El programa contempla un fondo de financiamiento por USD 12.000 millones destinado a garantizar el abastecimiento de minerales considerados estratégicos mediante la fijación de precios mínimos y la acumulación de reservas. En ese marco, el Servicio Geológico de Estados Unidos publicó el informe Mineral Commodity Summaries 2026, donde analiza la situación de 84 recursos minerales, ampliando el listado de insumos críticos para la seguridad económica y tecnológica de Washington.
En relación con el litio —clave para la transición energética— el documento subraya la fuerte dependencia estadounidense de Sudamérica: Argentina y Chile concentran el 97% de las importaciones de litio de EE. UU., con participaciones del 43% y 54%, respectivamente. La demanda global continúa en ascenso, impulsada por el crecimiento de los vehículos eléctricos y los sistemas de almacenamiento de energía.

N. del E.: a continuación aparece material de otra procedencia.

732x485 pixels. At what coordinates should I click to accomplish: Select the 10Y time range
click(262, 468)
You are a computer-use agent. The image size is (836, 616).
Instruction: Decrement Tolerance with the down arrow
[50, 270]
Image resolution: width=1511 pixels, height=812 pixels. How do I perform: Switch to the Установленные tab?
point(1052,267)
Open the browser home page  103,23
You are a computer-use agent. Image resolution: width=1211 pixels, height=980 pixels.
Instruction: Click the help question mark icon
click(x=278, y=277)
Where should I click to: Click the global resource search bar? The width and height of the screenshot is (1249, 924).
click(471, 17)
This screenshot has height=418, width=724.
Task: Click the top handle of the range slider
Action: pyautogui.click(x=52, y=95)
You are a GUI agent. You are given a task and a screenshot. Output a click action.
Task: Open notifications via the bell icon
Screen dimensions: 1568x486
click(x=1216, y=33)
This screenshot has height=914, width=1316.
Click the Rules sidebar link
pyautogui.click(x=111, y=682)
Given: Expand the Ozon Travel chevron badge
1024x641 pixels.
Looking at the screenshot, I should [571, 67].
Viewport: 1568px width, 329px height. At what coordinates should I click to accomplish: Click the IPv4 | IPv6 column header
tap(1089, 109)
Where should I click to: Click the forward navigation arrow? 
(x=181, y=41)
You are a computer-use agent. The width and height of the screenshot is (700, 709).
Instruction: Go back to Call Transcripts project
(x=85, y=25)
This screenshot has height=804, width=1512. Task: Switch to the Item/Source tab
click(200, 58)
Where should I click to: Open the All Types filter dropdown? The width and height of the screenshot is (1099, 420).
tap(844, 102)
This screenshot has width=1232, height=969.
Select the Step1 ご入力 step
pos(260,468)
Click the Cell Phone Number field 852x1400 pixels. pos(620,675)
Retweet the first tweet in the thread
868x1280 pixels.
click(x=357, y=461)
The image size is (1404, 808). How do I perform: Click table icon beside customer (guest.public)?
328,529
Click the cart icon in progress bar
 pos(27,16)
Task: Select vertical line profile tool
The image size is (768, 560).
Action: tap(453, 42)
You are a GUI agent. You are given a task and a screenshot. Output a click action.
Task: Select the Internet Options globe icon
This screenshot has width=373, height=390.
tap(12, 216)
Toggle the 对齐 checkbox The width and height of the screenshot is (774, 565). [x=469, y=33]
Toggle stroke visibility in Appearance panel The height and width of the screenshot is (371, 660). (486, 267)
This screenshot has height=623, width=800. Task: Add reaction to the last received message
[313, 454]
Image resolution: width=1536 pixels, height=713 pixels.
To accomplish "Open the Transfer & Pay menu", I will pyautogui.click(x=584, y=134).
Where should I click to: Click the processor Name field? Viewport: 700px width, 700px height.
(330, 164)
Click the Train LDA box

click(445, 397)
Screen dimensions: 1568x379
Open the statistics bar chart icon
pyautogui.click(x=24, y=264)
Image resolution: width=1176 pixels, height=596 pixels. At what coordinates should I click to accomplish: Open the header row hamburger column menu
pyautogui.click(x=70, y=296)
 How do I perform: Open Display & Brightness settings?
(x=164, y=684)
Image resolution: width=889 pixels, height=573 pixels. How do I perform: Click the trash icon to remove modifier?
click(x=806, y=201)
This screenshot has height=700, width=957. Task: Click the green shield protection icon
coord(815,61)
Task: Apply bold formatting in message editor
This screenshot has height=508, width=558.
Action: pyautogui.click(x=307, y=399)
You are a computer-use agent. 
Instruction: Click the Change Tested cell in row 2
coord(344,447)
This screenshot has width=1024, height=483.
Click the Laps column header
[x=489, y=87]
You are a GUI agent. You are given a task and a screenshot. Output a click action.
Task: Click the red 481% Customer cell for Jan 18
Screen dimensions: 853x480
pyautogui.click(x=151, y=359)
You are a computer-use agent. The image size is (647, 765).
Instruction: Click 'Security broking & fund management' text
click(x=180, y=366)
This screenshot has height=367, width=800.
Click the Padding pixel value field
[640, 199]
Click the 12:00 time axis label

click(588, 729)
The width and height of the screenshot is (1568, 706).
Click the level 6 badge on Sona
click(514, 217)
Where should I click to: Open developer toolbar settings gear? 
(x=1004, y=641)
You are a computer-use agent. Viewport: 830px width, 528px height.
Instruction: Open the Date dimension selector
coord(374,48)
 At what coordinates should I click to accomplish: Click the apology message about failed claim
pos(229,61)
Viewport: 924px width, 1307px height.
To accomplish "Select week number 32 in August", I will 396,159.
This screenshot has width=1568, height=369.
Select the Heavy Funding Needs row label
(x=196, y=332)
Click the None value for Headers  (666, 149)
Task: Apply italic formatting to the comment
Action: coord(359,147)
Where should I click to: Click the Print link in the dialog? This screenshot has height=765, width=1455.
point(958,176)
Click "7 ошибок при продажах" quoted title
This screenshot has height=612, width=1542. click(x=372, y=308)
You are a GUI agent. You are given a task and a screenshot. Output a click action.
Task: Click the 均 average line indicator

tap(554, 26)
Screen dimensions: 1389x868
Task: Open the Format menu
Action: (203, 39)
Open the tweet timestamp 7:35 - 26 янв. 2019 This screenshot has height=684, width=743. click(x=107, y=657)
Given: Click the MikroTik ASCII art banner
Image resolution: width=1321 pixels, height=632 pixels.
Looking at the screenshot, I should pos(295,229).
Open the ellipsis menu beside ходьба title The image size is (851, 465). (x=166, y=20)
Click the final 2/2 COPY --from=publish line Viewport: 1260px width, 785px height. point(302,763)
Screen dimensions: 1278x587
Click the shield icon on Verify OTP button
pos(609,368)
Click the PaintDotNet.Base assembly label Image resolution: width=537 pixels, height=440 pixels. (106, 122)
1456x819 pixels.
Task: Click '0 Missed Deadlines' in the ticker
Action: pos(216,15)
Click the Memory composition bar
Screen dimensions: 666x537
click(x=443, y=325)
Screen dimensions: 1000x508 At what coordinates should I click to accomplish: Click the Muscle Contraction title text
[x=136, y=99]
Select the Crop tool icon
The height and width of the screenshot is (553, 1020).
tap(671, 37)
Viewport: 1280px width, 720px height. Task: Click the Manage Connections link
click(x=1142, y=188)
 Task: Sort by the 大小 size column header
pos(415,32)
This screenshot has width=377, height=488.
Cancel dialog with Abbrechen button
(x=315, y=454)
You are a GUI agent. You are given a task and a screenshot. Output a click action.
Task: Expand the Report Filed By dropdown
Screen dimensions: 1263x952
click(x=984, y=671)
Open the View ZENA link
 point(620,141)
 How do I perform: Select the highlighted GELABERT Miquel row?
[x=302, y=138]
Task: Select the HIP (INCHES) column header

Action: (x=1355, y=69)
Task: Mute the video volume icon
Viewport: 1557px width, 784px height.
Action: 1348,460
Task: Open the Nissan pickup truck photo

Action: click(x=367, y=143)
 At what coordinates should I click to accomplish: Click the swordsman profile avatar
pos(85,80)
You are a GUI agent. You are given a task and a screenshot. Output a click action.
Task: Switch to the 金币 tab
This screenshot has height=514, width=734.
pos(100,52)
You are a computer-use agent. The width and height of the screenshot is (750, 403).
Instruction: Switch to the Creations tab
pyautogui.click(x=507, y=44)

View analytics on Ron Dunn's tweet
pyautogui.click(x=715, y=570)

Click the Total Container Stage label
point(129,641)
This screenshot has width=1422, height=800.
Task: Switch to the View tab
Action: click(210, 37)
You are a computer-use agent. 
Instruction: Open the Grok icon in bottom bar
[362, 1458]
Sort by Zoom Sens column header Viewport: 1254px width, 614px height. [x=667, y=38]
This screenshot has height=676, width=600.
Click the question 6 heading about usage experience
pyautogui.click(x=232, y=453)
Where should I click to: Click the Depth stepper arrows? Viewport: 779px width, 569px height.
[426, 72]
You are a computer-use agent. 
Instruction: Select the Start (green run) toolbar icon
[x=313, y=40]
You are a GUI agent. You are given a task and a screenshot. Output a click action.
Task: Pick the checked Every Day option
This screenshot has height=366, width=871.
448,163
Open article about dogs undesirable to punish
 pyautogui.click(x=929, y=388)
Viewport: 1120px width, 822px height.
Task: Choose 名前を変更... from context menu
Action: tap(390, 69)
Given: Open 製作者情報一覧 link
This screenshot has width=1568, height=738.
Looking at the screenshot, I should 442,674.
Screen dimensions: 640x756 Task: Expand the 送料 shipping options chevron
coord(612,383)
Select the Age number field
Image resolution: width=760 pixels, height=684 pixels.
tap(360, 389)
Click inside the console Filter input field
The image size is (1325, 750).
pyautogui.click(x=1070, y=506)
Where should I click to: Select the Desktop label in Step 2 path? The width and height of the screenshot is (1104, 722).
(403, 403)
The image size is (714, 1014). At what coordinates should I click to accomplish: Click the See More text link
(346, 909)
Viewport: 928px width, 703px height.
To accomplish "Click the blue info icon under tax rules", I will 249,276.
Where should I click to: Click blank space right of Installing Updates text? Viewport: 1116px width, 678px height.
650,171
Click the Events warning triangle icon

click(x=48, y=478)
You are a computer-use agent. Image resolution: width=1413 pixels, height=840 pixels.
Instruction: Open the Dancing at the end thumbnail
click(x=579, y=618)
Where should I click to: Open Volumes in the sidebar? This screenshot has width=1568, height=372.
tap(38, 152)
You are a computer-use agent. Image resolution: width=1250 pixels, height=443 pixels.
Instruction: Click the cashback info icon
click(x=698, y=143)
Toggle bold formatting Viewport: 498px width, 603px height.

Durante 2025, la producción mundial de litio creció 31%, mientras que el consumo aumentó 20%. La Argentina fue el país con mayor expansión interanual: pasó de 13.800 toneladas de litio metálico en 2024 a 23.000 toneladas en 2025, lo que representa un incremento superior al 66%. Este salto productivo la posiciona como un actor cada vez más relevante en el mercado global, aunque aún por debajo de Australia, China y Chile en volumen total.
En términos de reservas, Argentina y Chile concentran en conjunto el 36% de las existencias mundiales, superando a Australia y China. Si se consideran los “recursos” —volúmenes aún no plenamente explotados— el denominado “triángulo del litio” integrado por Argentina, Chile y Bolivia reúne 64 millones de toneladas, más de seis veces las reservas estimadas en China.
El informe también señala que el 88% del litio producido en el mundo se destina a baterías, consolidando su rol central en la industria automotriz eléctrica y en el almacenamiento energético a gran escala. La reciente recuperación de los precios en la segunda mitad de 2025, vinculada al repunte de ventas de autos eléctricos en China y Europa, marca un posible cambio de tendencia tras la fuerte caída registrada entre 2023 y 2024.
En paralelo, China —que domina más del 60% del procesamiento global de litio— busca alternativas tecnológicas, como el desarrollo de baterías de ion de sodio por parte de CATL junto a la automotriz Changan. Sin embargo, estas aún presentan menor densidad energética frente a las de ion de litio.
Con este escenario, el Project Vault refleja la estrategia de Estados Unidos de asegurar insumos críticos frente a la competencia global, especialmente con China. En ese tablero geopolítico y productivo, la Argentina —y particularmente las provincias del norte como Salta— aparecen como piezas clave en la cadena de suministro mundial del llamado “oro blanco”.